**About this task**
Scan the lines below; pull out those with "icon".

**Raw data**

- Opening Delimiter -

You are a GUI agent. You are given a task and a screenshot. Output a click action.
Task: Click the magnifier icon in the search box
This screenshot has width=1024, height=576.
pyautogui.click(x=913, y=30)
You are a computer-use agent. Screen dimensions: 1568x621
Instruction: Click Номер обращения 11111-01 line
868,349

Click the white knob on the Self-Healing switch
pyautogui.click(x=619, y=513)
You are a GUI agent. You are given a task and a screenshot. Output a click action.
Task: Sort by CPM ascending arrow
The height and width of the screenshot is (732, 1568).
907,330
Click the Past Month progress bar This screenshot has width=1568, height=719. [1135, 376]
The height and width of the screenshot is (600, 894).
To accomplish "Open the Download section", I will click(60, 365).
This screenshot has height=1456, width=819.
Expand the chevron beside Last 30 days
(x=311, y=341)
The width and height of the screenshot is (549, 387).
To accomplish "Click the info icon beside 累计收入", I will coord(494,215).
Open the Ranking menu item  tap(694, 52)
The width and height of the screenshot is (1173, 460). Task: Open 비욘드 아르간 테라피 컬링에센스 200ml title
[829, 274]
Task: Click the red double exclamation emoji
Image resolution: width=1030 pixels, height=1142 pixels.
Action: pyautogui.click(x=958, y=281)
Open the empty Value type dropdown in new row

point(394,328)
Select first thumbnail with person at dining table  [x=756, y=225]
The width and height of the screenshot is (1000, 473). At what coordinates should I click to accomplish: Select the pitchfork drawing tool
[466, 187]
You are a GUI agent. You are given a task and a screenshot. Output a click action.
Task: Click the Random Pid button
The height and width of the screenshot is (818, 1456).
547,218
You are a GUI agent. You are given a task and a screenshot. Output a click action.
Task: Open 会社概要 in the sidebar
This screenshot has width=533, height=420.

- Closing Delimiter -

**Answer for the task**
Task: Click the magnifier icon in the search box
To accomplish "Click the info icon beside 累计收入", I will coord(494,215).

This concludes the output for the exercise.